Minimum encoder resolution for FOC with BLDC

[Infraviolet]

Is there a limit on how crude one's ability to track a brushless motor shaft angle can get before doing meaningful field oriented control is impossible?

Obviously this would be in terms of encoder "counts" per electrical rotation, rather than per mechanical rotation, as in the latter case the encoder counts and electrical angle would potentially be out of sync unless you had an indexing pulse somewhere.

I've seen descriptions for how just 3 hall sensors give enough position information to give timing hints from which block commutation can operate, telling the motor controller circuit which of 6 "hexadrant"s the rotor is in 9electrically, not mechanically) but for true FOC is a greater accuracy on position measurement needed, and by what sort of factor?

Thanks

[thm_w]

Yes 3 halls is enough for normal six step commutation:
https://www.magnelab.com/wp-content/uploads/2015/02/A-comparison-study-of-the-commutation-methods-for-the-three-phase-permanent-magnet-brushless-dc-motor.pdf
https://www.ti.com/lit/an/sprabz4/sprabz4.pdf

Sensorless FOC is possible as well, with no encoder, so there is no true lower limit: https://www.infineon.com/dgdl/Infineon-TLE987x-Sensorless-Field-Oriented-Control-ApplicationNotes-v01_00-EN.pdf?fileId=5546d46270c4f93e0170f23529817afa

But you can read some recommendations here:
https://support.maxongroup.com/hc/en-us/articles/360015546480-Which-encoder-resolution-should-be-chosen
https://electronics.stackexchange.com/questions/597954/foc-with-50pp-stepper-kills-encoder-precision-by-factor-50

Keep in mind number of poles of the motor used.

[T3sl4co1l]

It's a signals problem, like any other.

Suppose you have -- not even one pulse per cycle, maybe one per hundred cycles on a gear shaft.  How reliably can you infer actual rotor position between pulses?

If the speed and load is very consistent, little bandwidth may be required, and the position can be inferred very accurately even with so little information updating your loop.

OTOH, if it's an aggressively varying load, like oh Idunno, the actuators on a CNC machine and cutting forces are pushing the load around every which way; or a multi-variate system, like cornering on an RC or EV affecting forward speed, or road shape going up and down arbitrarily; you might need more points per cycle.  Or it's a fairly-direct-coupled servo and position needs to be very accurate, even if the torque loads aren't crazy.  If any or all of these, you might need to ramp current and therefore torque to match the load very quickly (up to as quickly as the electronics allow, i.e. limited by winding electrical time constant), and as many points per cycle might be needed to resolve it.

So, you're right to wonder; it's a continuum, and where along that line you're at, depends on the application.

Tim

[Doctorandus_P]

With FOC you want to maintain a 90 degree phase difference between the magnetic fields of the rotor and the stator, and you will be working around the peak of a sine wave.

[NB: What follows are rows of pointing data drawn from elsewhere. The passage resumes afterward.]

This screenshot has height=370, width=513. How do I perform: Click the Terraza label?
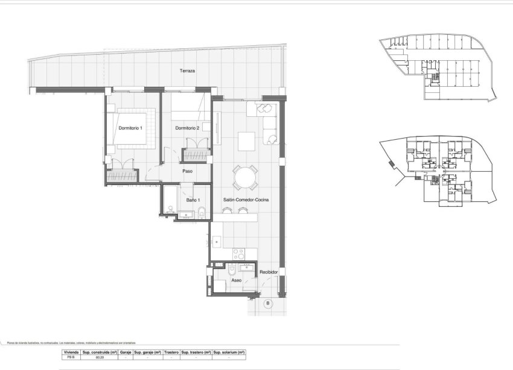[x=187, y=71]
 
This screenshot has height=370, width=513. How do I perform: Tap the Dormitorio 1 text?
[x=130, y=128]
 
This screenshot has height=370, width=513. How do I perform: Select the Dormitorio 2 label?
[x=187, y=128]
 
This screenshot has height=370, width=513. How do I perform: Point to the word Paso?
[x=187, y=171]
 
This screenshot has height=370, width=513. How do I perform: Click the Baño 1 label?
[x=193, y=199]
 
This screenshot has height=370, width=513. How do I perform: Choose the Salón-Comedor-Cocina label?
[x=246, y=199]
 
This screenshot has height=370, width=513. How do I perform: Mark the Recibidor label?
[x=269, y=273]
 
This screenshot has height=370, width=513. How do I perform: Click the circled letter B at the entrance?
[x=267, y=303]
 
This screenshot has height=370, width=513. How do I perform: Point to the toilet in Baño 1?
[x=202, y=212]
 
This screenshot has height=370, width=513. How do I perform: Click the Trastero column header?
[x=171, y=351]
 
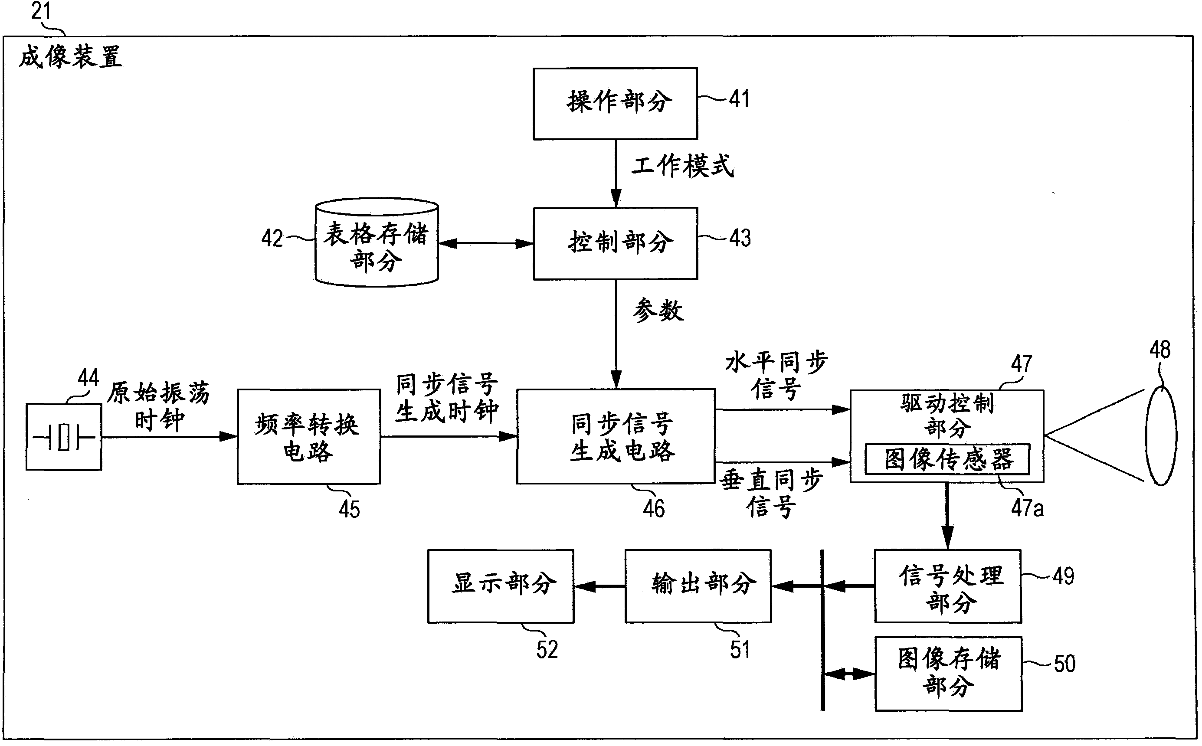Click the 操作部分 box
615,103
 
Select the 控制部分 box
615,243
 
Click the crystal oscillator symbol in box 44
64,437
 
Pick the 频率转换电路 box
308,437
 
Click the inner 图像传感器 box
947,459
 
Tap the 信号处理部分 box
948,586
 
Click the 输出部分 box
698,586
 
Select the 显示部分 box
501,586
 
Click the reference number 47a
1027,508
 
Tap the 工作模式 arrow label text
682,166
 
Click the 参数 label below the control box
658,311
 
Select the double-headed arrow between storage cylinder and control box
486,244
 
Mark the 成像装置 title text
71,57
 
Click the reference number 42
272,238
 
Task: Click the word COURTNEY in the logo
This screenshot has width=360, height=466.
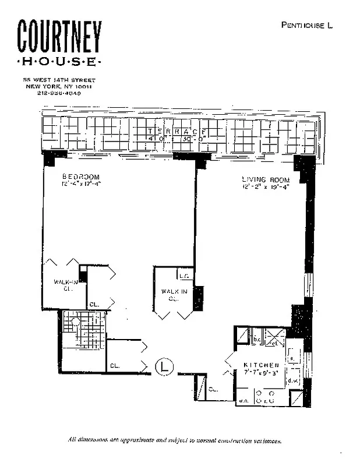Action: tap(59, 38)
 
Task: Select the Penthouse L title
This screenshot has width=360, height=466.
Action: tap(306, 25)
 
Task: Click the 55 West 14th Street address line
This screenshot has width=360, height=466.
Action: tap(59, 80)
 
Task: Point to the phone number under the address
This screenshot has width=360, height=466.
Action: tap(59, 93)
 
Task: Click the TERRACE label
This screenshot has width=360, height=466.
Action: tap(175, 132)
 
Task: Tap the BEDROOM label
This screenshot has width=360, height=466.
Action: tap(81, 176)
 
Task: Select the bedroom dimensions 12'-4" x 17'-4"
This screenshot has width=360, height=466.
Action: tap(81, 184)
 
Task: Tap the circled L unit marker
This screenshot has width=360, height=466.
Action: tap(165, 367)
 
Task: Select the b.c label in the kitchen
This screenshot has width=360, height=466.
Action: tap(256, 338)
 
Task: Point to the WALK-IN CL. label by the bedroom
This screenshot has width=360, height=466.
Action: tap(65, 285)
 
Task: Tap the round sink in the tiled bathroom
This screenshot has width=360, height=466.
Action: tap(75, 322)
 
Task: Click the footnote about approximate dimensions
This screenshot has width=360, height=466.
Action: tap(175, 441)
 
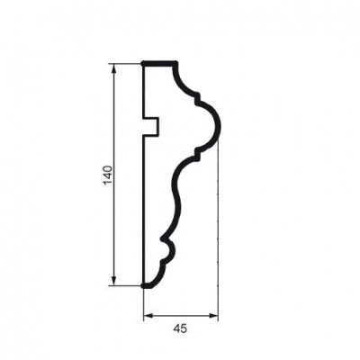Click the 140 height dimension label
(x=108, y=175)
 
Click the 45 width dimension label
(x=180, y=328)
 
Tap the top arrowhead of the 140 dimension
(x=113, y=68)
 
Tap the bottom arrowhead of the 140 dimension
(x=113, y=281)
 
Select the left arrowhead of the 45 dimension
(x=148, y=315)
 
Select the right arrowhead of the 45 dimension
(x=213, y=315)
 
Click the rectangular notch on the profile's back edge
(x=151, y=126)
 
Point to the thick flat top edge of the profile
(x=159, y=63)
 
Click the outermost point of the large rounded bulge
(x=220, y=126)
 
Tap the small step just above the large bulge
(x=197, y=98)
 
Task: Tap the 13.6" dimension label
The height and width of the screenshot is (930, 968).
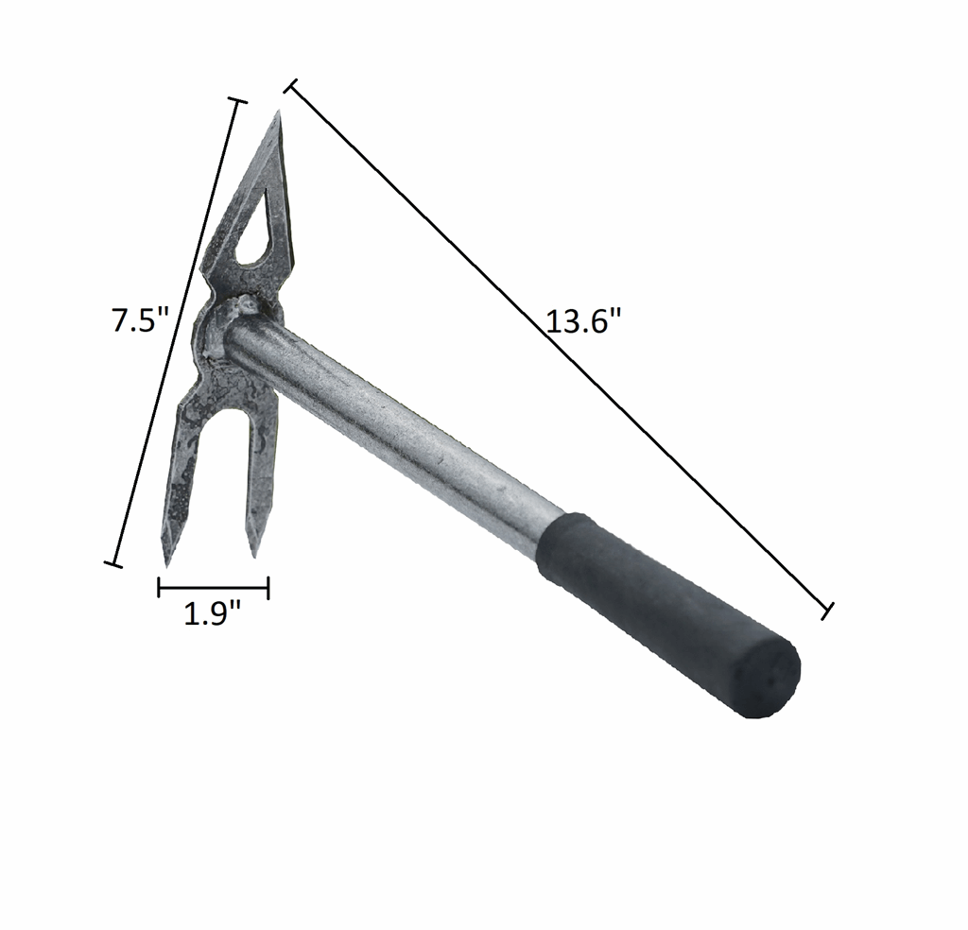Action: click(583, 321)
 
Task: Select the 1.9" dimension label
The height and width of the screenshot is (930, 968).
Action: click(212, 614)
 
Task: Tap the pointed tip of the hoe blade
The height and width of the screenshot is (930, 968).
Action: click(279, 114)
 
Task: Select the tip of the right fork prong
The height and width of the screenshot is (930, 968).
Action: click(253, 554)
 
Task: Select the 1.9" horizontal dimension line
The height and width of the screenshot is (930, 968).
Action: click(213, 589)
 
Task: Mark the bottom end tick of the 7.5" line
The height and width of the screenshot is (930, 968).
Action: click(112, 564)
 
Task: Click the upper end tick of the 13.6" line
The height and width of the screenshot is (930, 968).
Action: click(291, 87)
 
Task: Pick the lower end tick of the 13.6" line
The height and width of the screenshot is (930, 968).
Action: click(827, 610)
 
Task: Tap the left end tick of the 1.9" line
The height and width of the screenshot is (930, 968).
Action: click(159, 589)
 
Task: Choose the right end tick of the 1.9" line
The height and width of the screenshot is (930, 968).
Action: click(268, 589)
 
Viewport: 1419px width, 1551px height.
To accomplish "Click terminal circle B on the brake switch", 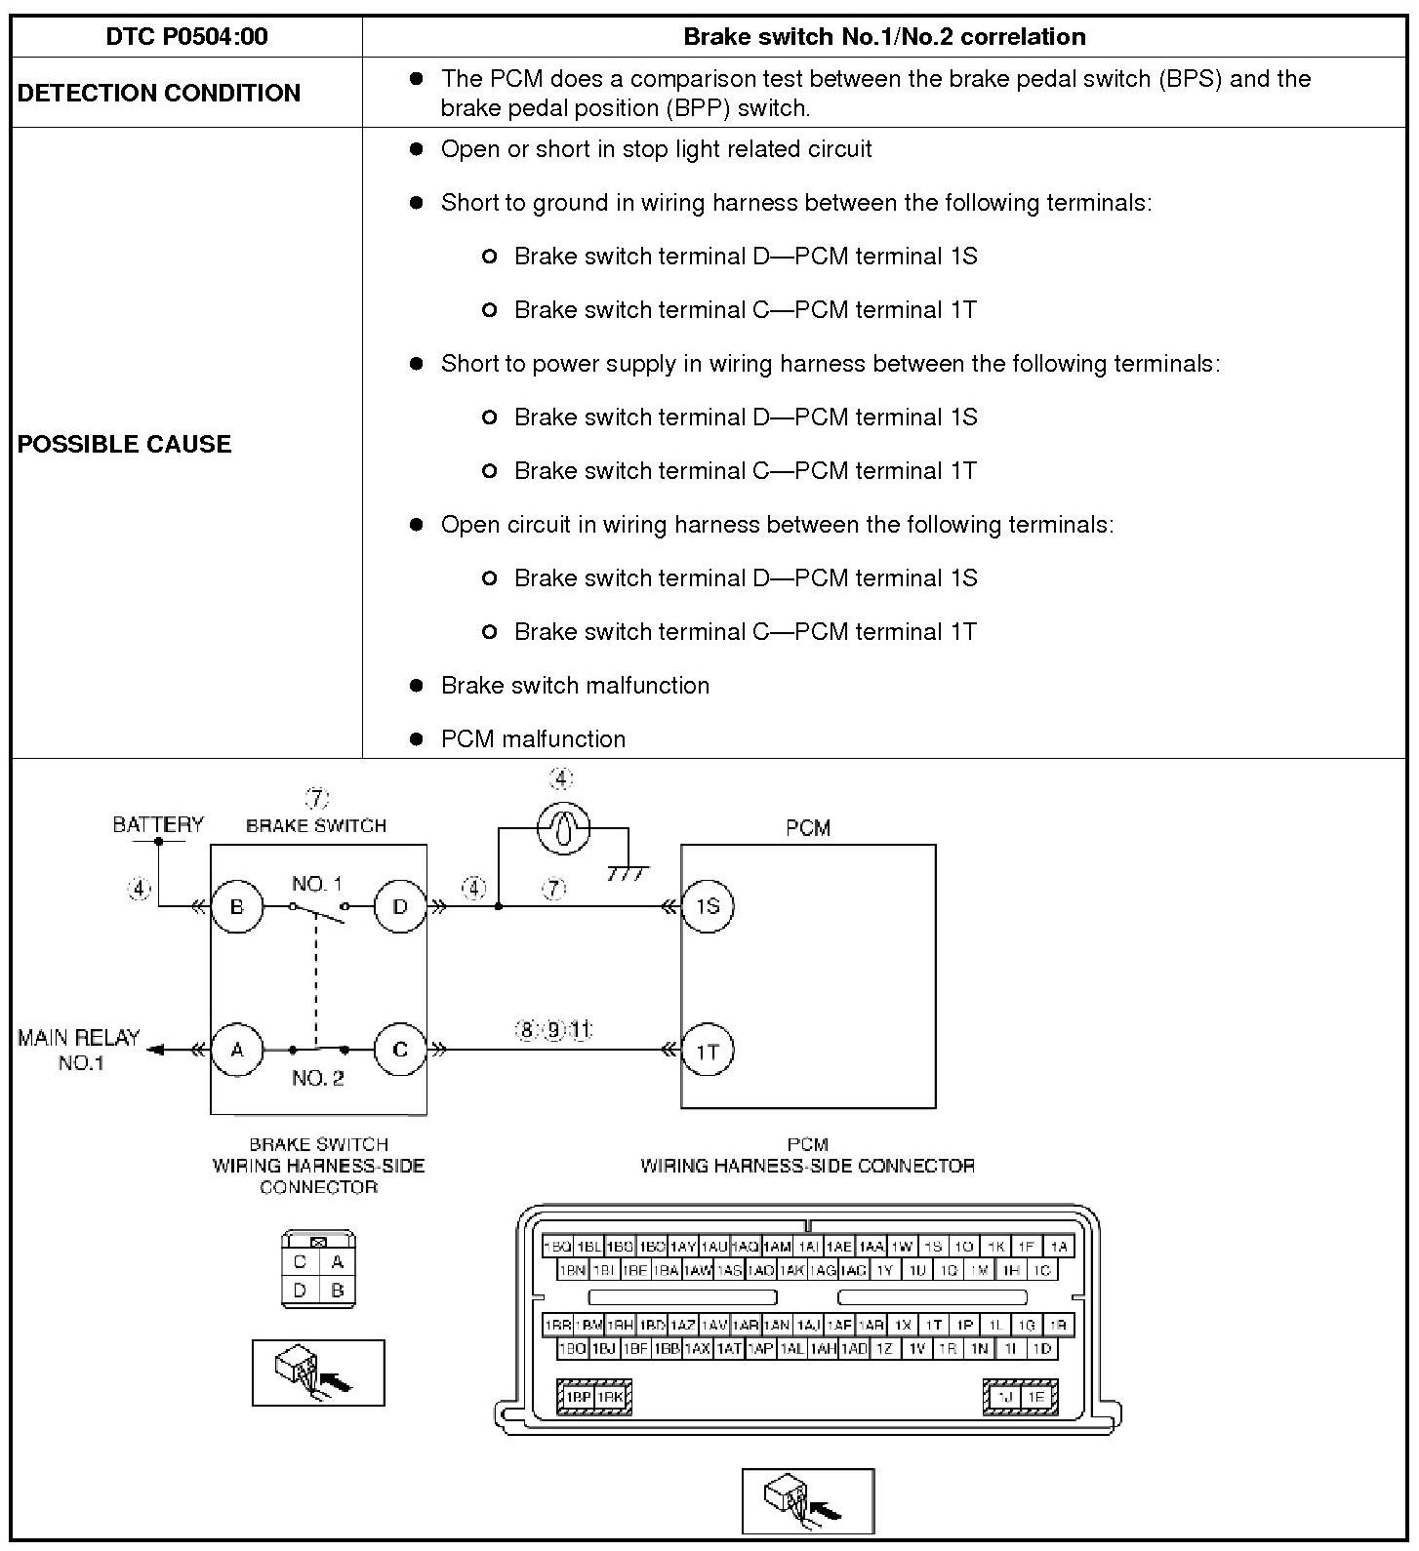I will (237, 906).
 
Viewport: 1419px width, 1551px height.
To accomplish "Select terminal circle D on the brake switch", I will (400, 906).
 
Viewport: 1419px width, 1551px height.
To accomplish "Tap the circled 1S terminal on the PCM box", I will (708, 906).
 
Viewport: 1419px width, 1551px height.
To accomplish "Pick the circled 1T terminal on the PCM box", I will (708, 1051).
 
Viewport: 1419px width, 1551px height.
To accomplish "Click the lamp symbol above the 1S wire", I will (563, 829).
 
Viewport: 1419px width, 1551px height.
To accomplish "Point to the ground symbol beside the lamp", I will (628, 871).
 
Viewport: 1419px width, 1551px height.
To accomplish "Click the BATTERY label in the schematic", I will (158, 825).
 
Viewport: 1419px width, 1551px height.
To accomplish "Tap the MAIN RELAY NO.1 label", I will (79, 1050).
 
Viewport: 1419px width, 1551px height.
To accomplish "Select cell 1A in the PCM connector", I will (1058, 1246).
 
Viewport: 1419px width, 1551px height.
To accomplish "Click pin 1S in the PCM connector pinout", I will (933, 1246).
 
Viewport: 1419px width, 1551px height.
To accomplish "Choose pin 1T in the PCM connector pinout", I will (934, 1325).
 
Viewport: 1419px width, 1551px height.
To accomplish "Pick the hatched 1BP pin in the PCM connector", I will (579, 1397).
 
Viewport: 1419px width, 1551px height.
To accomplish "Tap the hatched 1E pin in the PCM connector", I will (1035, 1397).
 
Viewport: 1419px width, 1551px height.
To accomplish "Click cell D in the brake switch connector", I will (300, 1291).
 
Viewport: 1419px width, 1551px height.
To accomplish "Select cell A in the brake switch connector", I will (338, 1262).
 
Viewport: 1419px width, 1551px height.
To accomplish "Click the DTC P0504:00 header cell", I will (186, 37).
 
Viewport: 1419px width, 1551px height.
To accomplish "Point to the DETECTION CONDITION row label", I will (159, 93).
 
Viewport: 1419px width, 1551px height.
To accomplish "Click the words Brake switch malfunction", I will (575, 686).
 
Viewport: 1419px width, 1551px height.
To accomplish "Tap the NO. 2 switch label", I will (318, 1078).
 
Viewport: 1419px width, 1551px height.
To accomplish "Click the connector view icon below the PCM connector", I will (808, 1501).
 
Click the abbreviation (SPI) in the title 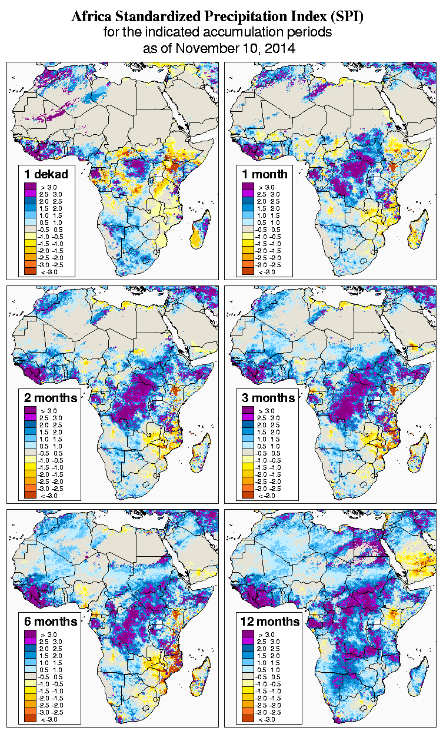[x=348, y=17]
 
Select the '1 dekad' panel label [x=46, y=174]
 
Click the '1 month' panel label [x=265, y=174]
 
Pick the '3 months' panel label [x=269, y=398]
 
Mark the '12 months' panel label [x=271, y=622]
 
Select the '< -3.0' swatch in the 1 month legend [x=247, y=272]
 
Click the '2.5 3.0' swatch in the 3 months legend [x=247, y=418]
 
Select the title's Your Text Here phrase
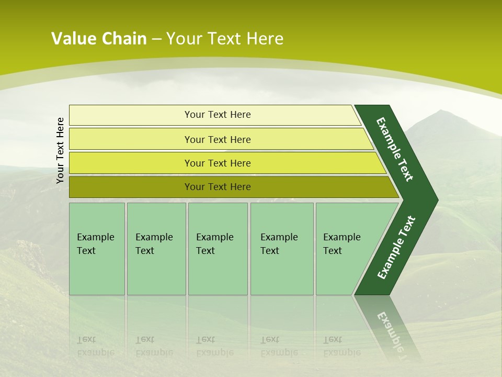tap(225, 39)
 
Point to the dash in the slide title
tap(156, 39)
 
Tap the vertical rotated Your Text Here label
tap(60, 150)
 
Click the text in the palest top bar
tap(218, 115)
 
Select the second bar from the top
tap(218, 139)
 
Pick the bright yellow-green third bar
tap(218, 163)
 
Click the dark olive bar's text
tap(218, 187)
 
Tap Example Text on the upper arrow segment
tap(395, 149)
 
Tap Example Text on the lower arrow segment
tap(396, 248)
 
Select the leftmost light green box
tap(97, 249)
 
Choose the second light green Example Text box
tap(156, 249)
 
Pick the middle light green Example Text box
tap(218, 249)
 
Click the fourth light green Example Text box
tap(282, 249)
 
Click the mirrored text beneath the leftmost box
tap(95, 346)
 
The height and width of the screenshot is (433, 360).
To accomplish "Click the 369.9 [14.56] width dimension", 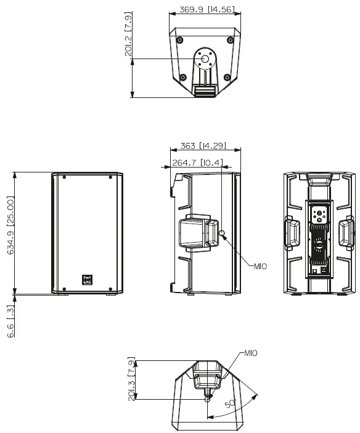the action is (207, 9).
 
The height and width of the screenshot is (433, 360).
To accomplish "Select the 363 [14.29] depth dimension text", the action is (203, 145).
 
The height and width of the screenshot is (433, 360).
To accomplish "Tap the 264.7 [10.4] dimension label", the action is (197, 163).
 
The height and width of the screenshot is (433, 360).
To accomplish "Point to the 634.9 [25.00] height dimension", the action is (10, 225).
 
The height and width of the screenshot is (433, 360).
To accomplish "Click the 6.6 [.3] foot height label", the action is (10, 321).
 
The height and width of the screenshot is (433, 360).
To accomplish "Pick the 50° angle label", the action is (231, 403).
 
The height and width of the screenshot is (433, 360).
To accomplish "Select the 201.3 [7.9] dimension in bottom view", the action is (131, 379).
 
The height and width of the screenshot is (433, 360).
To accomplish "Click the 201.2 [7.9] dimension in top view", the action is (128, 34).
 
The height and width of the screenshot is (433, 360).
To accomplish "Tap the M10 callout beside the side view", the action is (261, 267).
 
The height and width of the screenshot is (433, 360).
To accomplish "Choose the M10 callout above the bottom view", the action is (251, 353).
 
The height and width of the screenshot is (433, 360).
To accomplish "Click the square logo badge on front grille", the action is (88, 280).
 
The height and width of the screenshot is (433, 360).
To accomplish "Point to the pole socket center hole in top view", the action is (205, 59).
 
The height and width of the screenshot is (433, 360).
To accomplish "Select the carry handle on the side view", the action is (198, 233).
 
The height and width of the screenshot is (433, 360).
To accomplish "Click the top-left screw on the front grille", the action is (64, 177).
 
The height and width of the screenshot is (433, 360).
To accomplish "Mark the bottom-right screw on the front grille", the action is (110, 289).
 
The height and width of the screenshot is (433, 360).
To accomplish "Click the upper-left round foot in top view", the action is (180, 40).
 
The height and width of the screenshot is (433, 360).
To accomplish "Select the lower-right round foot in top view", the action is (227, 77).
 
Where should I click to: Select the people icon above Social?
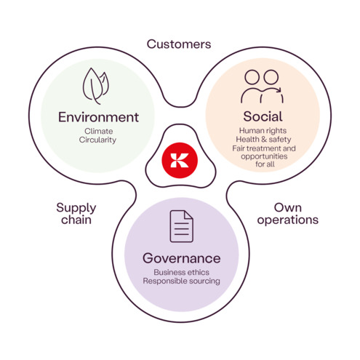[261, 86]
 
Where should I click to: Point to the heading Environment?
[98, 116]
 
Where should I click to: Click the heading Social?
[261, 116]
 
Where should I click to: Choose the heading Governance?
[181, 258]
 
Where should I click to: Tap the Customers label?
[179, 44]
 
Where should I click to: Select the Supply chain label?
[76, 213]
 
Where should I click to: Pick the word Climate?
[98, 131]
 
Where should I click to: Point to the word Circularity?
[98, 140]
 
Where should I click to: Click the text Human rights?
[261, 131]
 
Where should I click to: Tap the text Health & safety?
[261, 140]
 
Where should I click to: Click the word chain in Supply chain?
[76, 220]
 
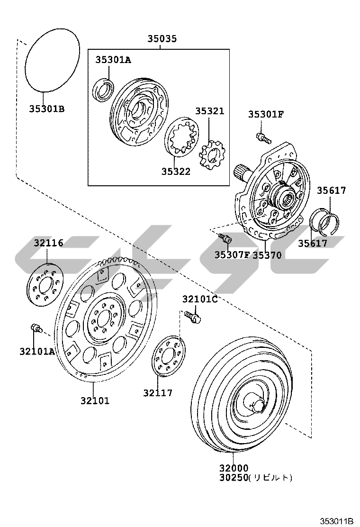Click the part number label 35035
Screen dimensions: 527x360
162,39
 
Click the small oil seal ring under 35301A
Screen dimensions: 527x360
103,91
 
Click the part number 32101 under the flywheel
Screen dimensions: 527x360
95,401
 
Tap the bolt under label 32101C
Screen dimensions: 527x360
193,316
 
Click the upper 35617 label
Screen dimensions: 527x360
331,191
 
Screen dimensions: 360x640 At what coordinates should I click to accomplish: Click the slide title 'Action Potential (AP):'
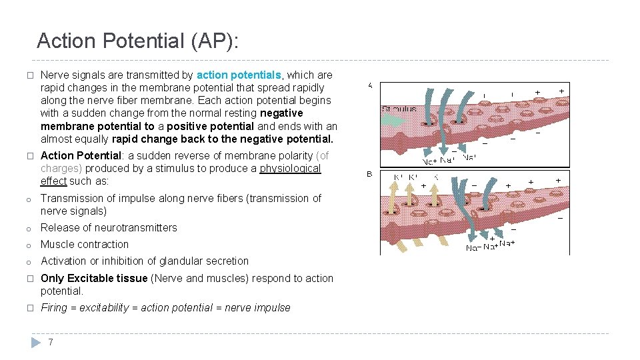[137, 41]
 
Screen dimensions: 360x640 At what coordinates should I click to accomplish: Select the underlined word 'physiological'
[290, 168]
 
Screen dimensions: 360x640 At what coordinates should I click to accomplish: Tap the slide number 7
[50, 342]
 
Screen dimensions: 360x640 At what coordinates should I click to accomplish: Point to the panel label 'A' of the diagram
[370, 85]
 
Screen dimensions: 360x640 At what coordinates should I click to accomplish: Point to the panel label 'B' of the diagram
[370, 174]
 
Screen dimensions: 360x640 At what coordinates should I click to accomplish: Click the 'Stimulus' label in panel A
[399, 109]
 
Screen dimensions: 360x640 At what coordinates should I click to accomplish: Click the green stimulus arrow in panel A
[393, 120]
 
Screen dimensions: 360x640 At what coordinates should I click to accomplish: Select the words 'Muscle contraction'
[85, 244]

I am guessing that a resolution of around 10 (electrical) degrees would be around the minimum where FOC still works properly.

[Siwastaja]

Six steps, as in the usual hall-based configuration, i.e. 60 electrical degree resolution, is IMHO the bare minimum. You will see some torque ripple as the indicated angle ripples +/-30 electrical degree around the actual angle, and therefore the optimum 90deg phase shift actually ripples around 75 .. 105 deg. But better have the sensors aligned properly such that the error is really +/-30deg and not for example +40/-20.

For many applications, this is acceptable. You'll get reduced torque ripple and maybe a bit better efficiency if you increase the resolution, but no point going orders of magnitude higher. Doubling it to 12 or maybe 16 steps would be a low hanging fruit after which you are seeing diminishing returns. At some point cogging torque and physical motor construction imperfections dominate over the torque ripple caused by angular sensing inaccuracy.

Interpolation is also one possibility which I have successfully used. Especially if you have a lot of mechanical inertia then it's pretty safe to interpolate. Note though that if the physical speed changes fast the interpolation has real changes to guess wrong and make the situation worse than without interpolation. And while +/- 30 deg error is just inconvenience, a 60deg error, which happens if you interpolate wrong, totally ruins the performance.